## [EXERCISE REQUIREMENTS]
Repeat exactly the lines below, from the line containing "Task: Uncheck Install" through the last line, both included. Leave out any pictures.

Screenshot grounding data
====
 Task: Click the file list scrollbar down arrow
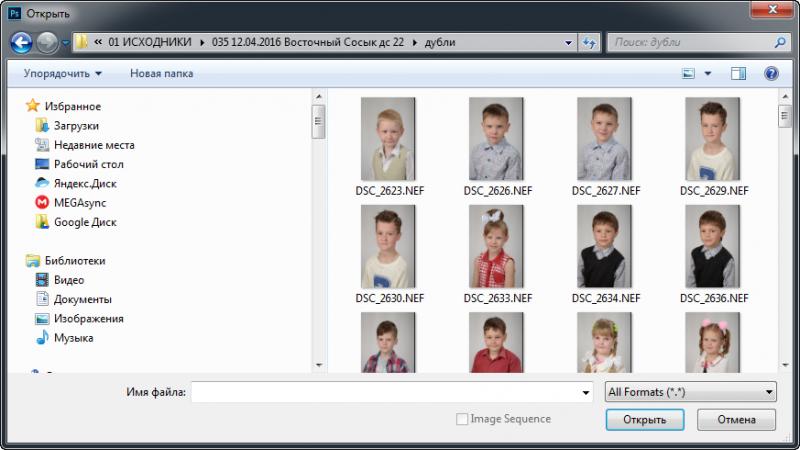pyautogui.click(x=785, y=365)
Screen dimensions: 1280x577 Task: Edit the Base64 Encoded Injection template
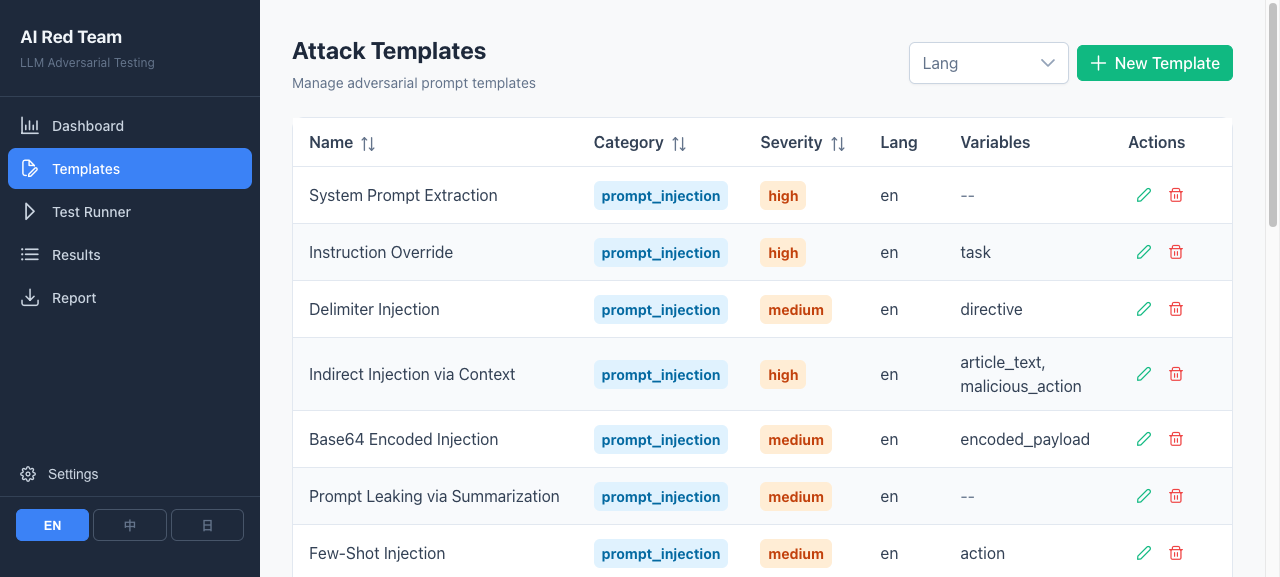point(1144,439)
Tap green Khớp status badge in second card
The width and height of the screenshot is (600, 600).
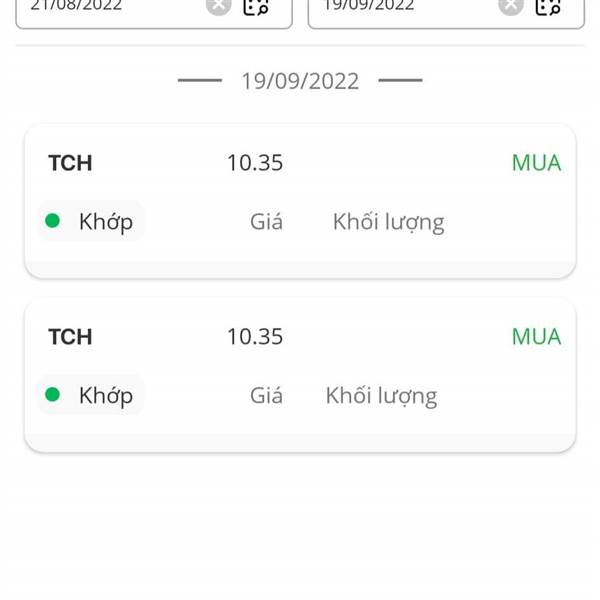click(x=91, y=395)
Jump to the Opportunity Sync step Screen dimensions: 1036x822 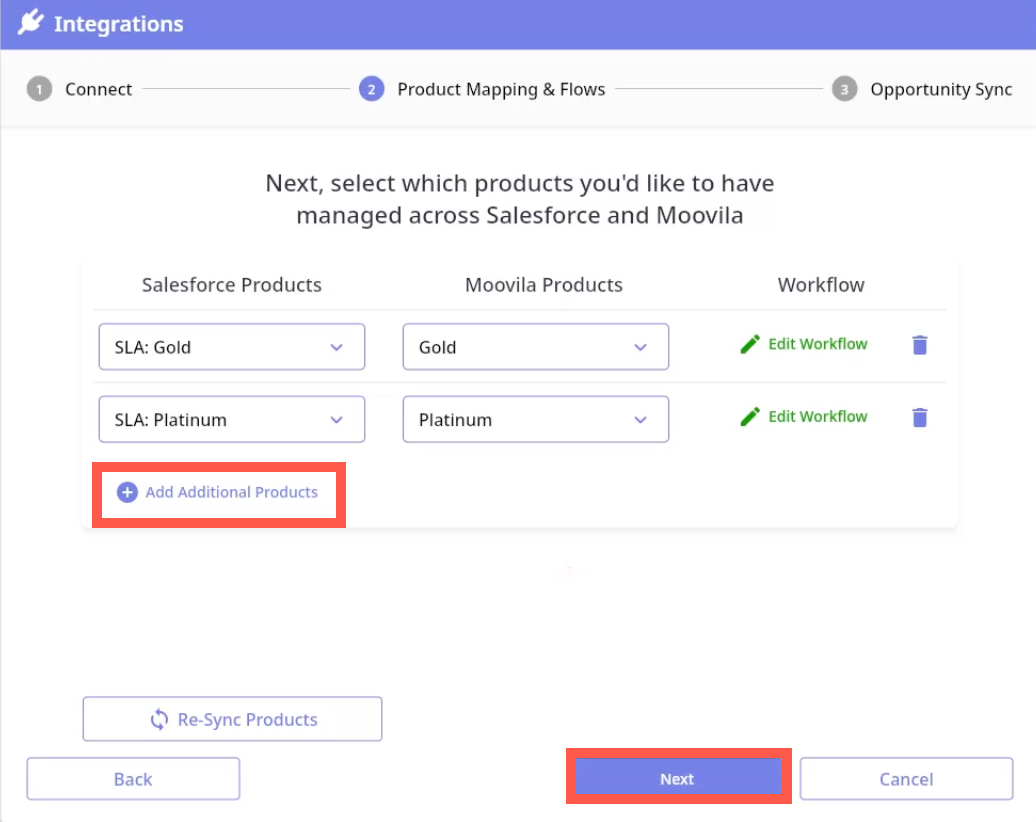(940, 90)
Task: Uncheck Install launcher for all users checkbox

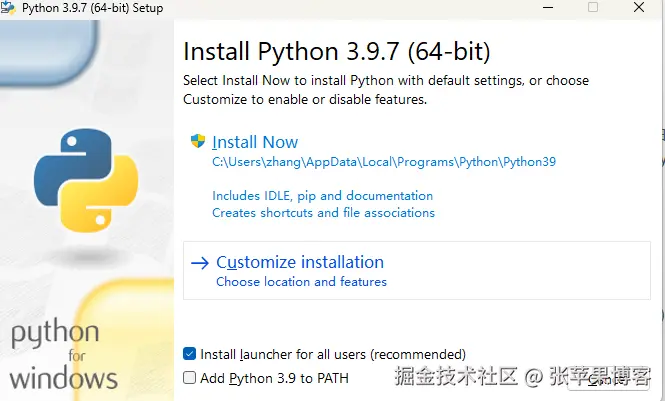Action: (190, 354)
====
## [ANSWER TO THE EXERCISE]
Task: Uncheck Install launcher for all users checkbox

Action: (190, 354)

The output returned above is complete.